I got into an argument with my nephew over Christmas break, about the war in Iraq. I hate arguing, actually, about anything, but especially about something like the war. It's another one of those dead end, divisive arguments that really don't serve any purpose other than to firmly place the two parties in opposing camps and more than likely, hurt feelings.

So why do it?

I have an real aversion to remaining quiet while people talk authoritatively about things they haven't bothered to research. My nephew was arguing from the same tired old basis that EVERYONE who opposed the war does, that is, he argued yesterday's arguments. "We didn't find any weapons of mass destruction, we didn't find any links to 9/11...." Both of those arguments are easy no-brainers, but fail in the final analysis to really address the question of whether the war was necessary and/or wise. I don't pretend to be able to see into a crystal ball and determine whether or not history will look favorably upon the war, but I do think those that opposed it have a tendency to do just that. We don't KNOW there were no weapons of mass destruction in Iraq at the time of the invasion, only that we haven't found any since then. To assume that in a country the size of California, where the former regime had months of warning of an impending invasion, that such weapons, many of which would be relatively small in size, couldn't be hidden or smuggled out is pretty naive. And even if Hussein's entire stockpile of weapons was destroyed prior to the invasion, he certainly had the programs in place to make them and the proven propensity to do so, in Iran and in his own country. I argued that anyone in the president's chair receiving the intelligence that Bush did, from Russia, England, Israel, and several surrounding Arab countries, not to mention CIA findings, would be hard pressed after the events of 9/11 to do something about the Iraq situation.

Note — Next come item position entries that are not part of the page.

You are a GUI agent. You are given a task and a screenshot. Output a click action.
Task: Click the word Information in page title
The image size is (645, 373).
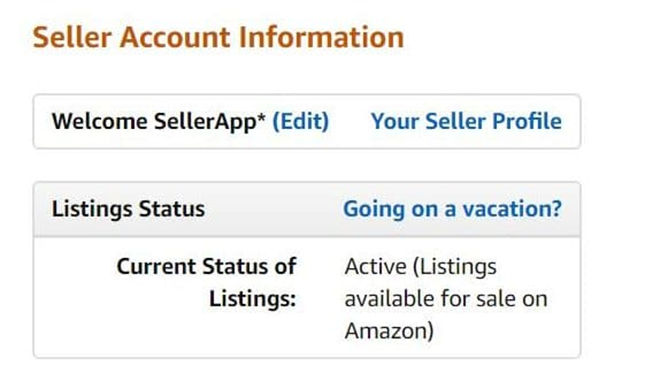[321, 37]
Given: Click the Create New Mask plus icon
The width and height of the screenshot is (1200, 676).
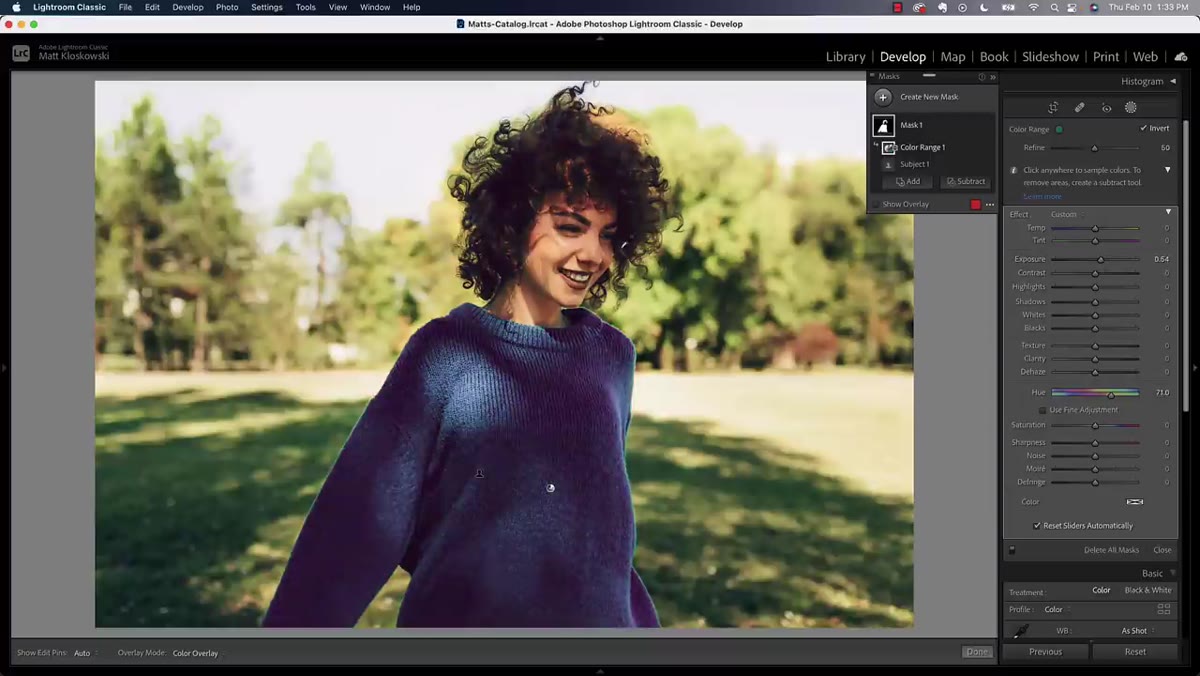Looking at the screenshot, I should pos(883,97).
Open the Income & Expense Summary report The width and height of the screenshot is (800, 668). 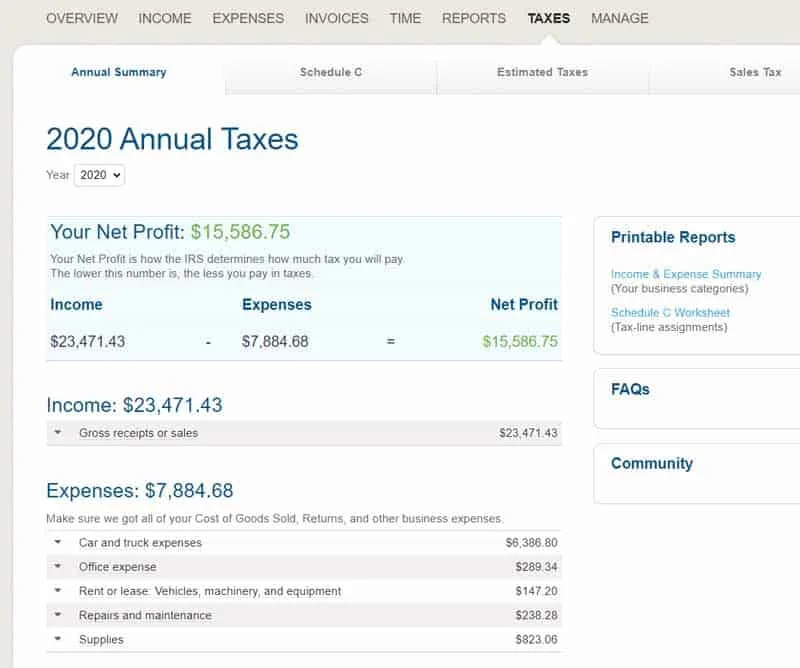pos(686,274)
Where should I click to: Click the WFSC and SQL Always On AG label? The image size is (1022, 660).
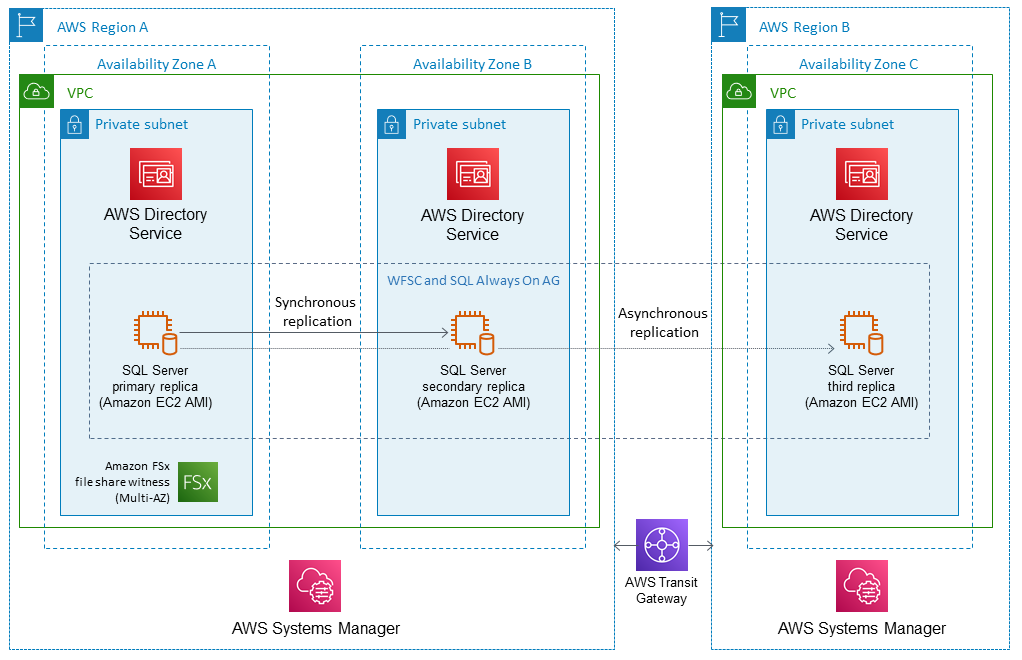click(x=473, y=280)
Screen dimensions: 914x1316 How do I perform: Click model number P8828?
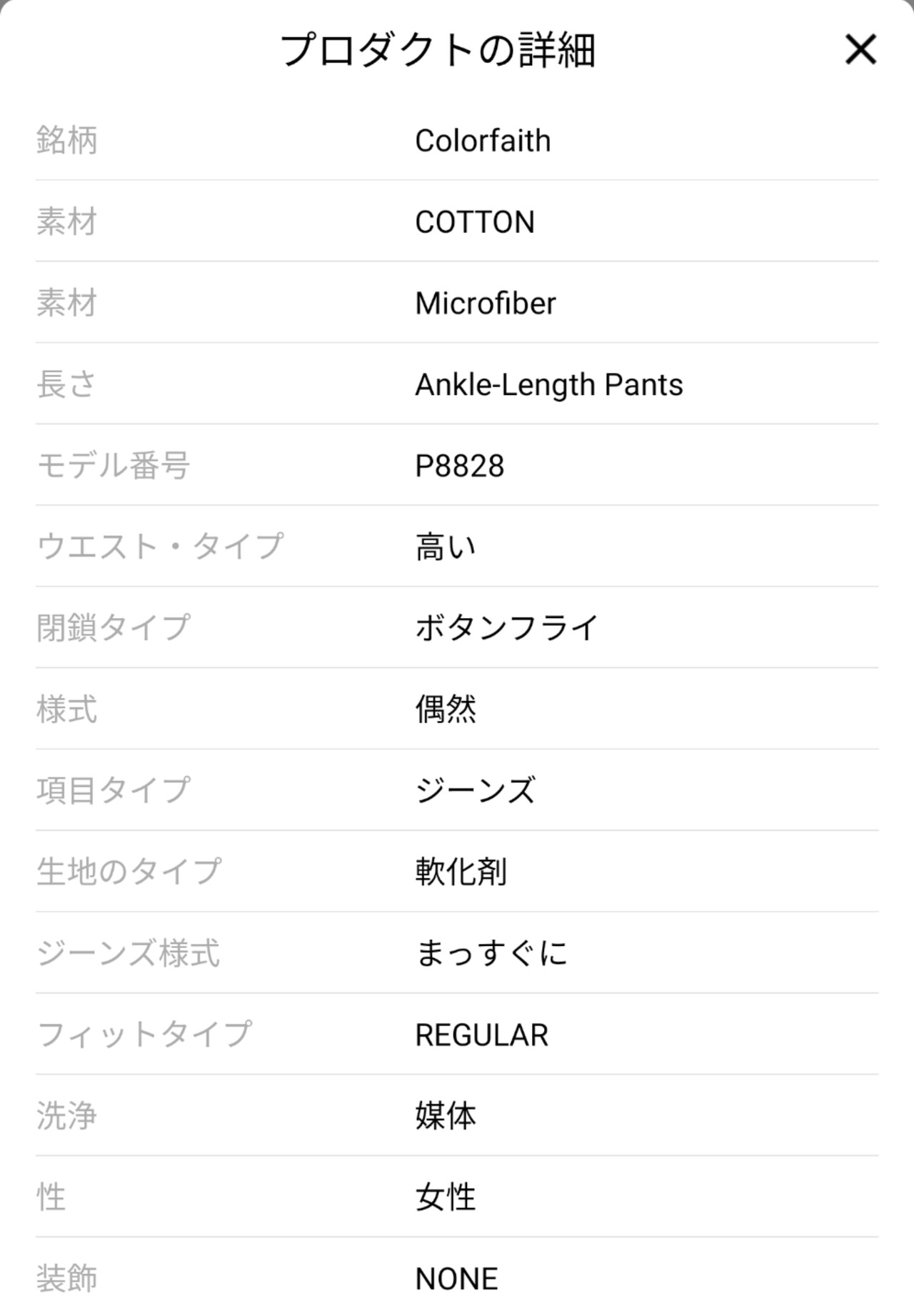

Obviously, that intelligence may have been flawed. But how long is one supposed to wait in a world where hundreds of thousands of people can go up in a moment if you are wrong? And why on earth would anyone trust Hussein's word that he had no such weapons after an examination of his history? Despite the fact that I did not vote for Bush in either election, I have been willing to give him a certain amount of slack based on the fact that this is a war unlike any we have ever fought. There is no blueprint for victory here; Bush like the rest of us is just basically feeling his way along in the dark, hoping he doesn't fall down and that he'll end up in the light at the end of his journey. He's bound to make mistakes, and certainly we all hope they aren't terribly costly ones, but the fact remains that delay can now mean death for untold thousands. It seemed, and still seems, in fact, reasonable to assume that a dictator who had hatched an assassination plot against a former U.S. president and had been humiliated in the first Gulf War might have the propensity to actually use WMD against the U.S., or at the very least, make them available to those who would.

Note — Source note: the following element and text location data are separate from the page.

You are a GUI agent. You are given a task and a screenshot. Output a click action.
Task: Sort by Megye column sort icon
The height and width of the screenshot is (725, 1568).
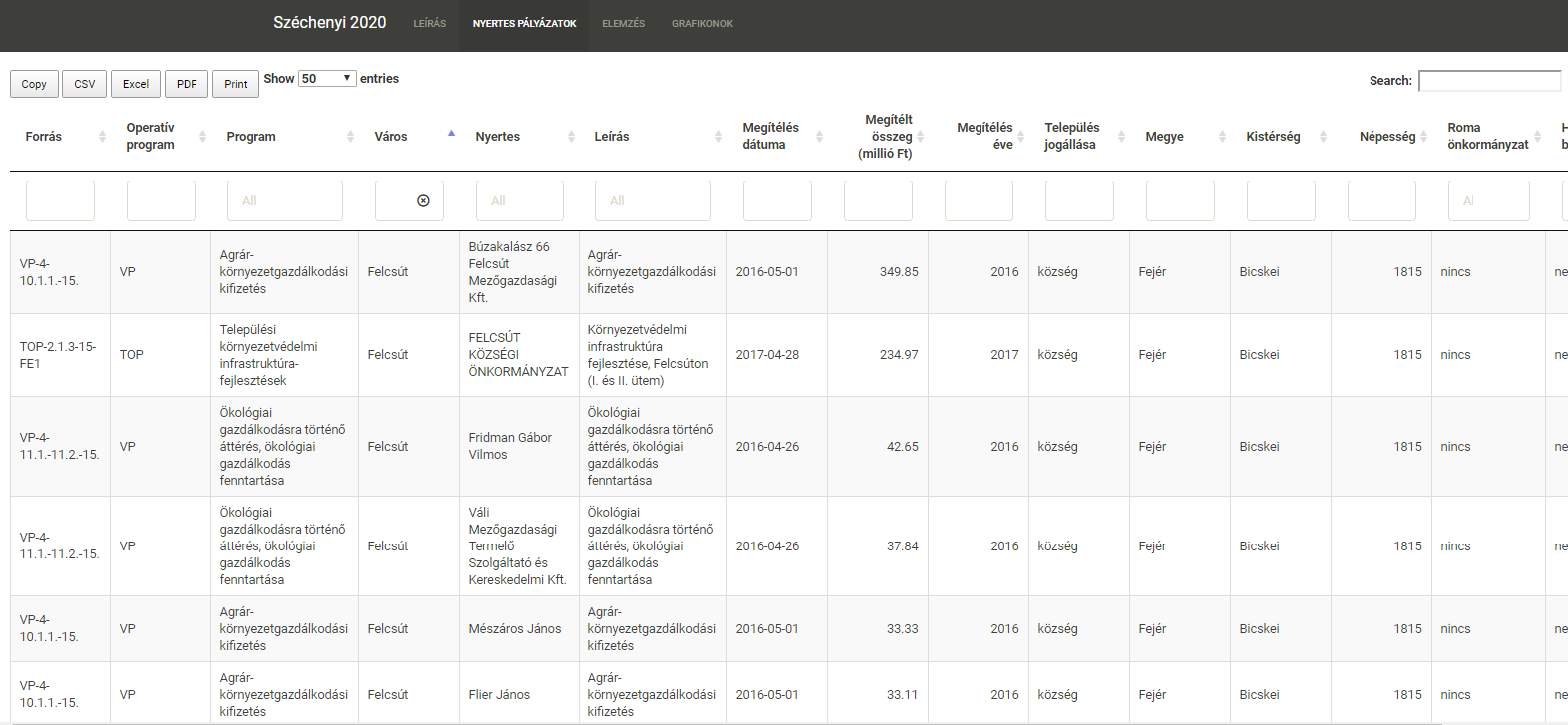pos(1222,137)
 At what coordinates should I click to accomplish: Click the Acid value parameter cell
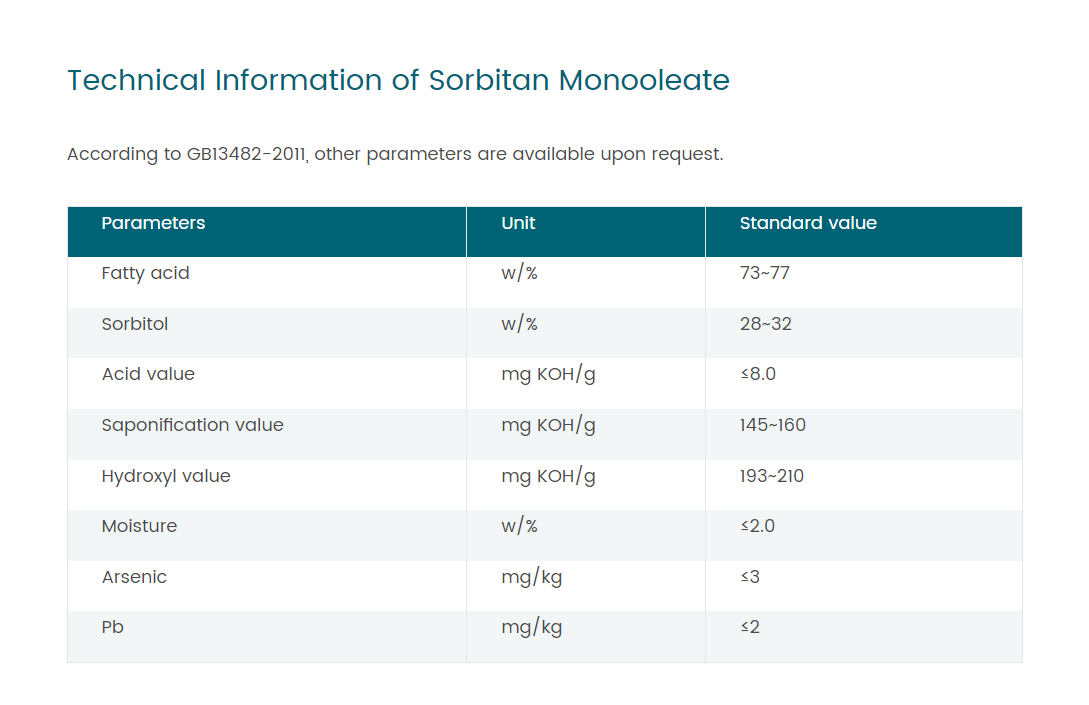click(148, 374)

The problem with all of my arguments, and all of the opposing ones, is that they really don't matter anymore. It's over. The time for debate has long past. Iraq was invaded almost two years ago now, and for better or worse, we are there. The arguments now should not be about whether or not we should have gone in the first place, but rather how long we should stay and what we should be doing while we are there. It's too late to "not invade", and only a myopic "I told you so" would obsess over that distant, moot debate.

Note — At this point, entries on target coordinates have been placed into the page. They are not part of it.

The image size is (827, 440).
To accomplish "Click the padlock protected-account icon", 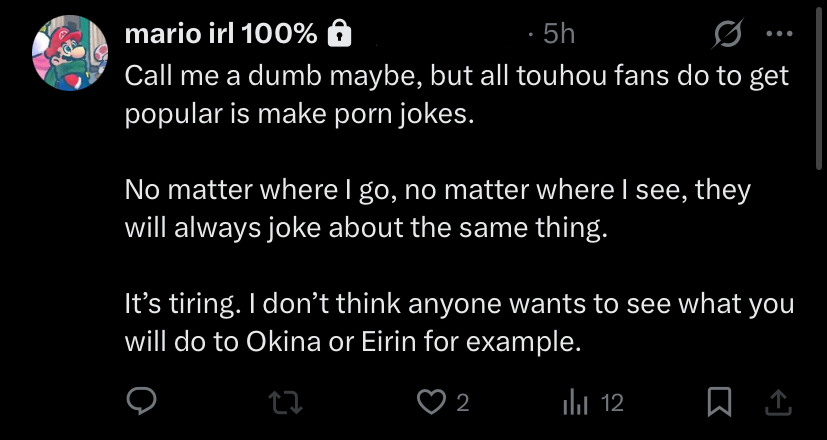I will [x=340, y=34].
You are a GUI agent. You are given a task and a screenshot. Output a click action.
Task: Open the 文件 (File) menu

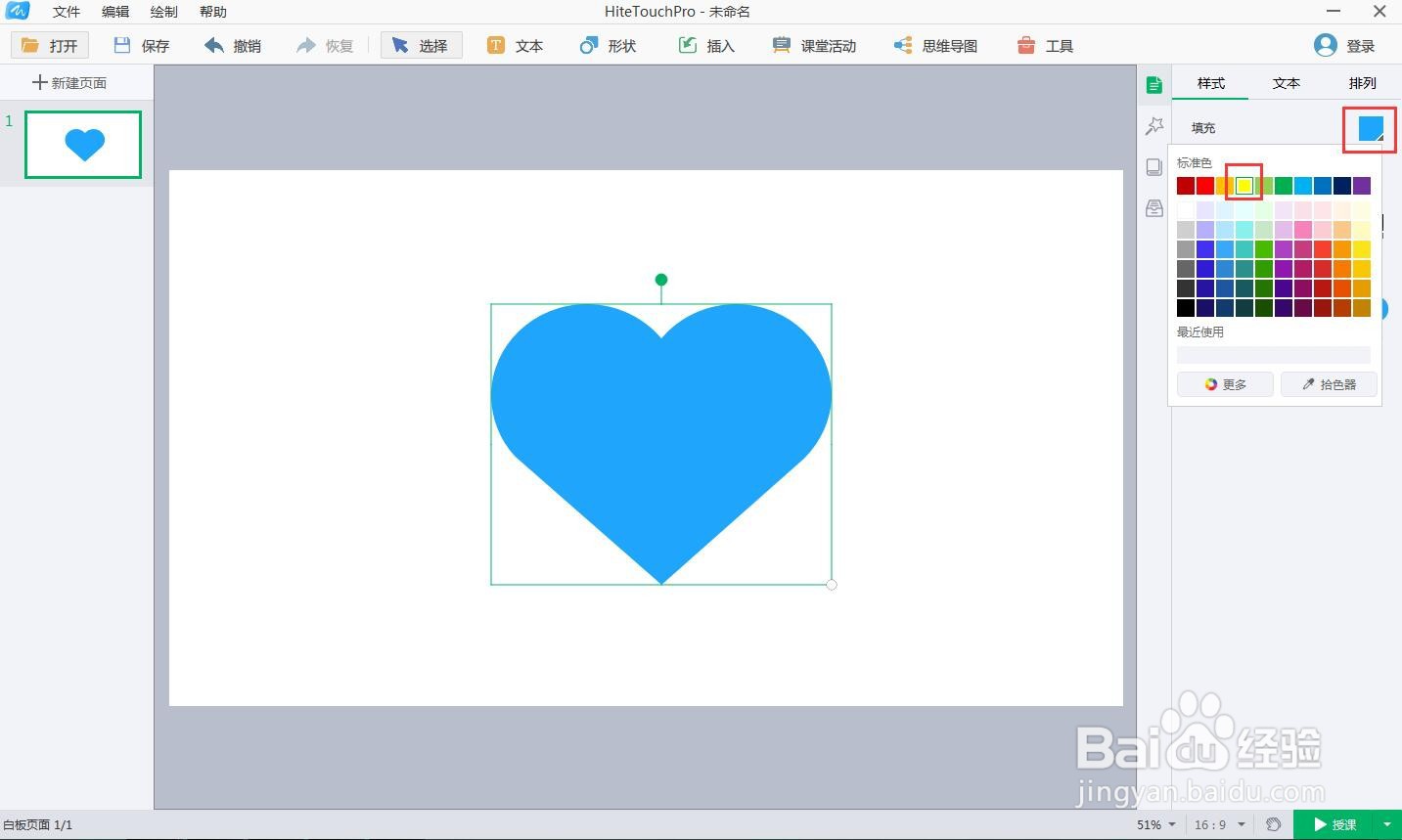point(66,12)
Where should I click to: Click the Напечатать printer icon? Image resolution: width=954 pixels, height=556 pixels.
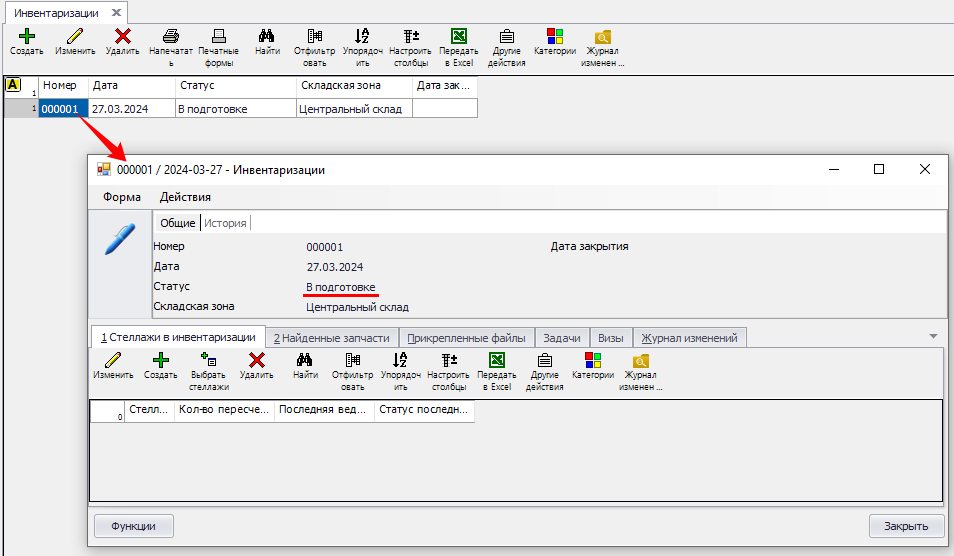point(171,36)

Still, that's what opponents of the war insist upon doing. It's what my nephew did (quite badly, I might add). They are so bitter over losing that argument that at times it seems there only motivation from this point forward will be to declare a retroactive victory by pointing out all the negative things that have sprung from that decision. And make no mistake, there are many of those. More than a thousand dead soldiers, untold billions in U.S. dollars financing the war, an unquestionable diminution of respect for America throughout the world.

But again, the correct question shouldn't be "why didn't you agree with me?" but rather "what do we do now?" We can't remain so entrenched in the righteous of our own arguments that we ignore the reality in front of us. And while I would still argue that the decision to invade was not so unreasonable as many would have it, I am (and was) willing to concede that it may not have been necessary or wise. There seems to be few partisans on the other side who are willing to make a reciprocal admission.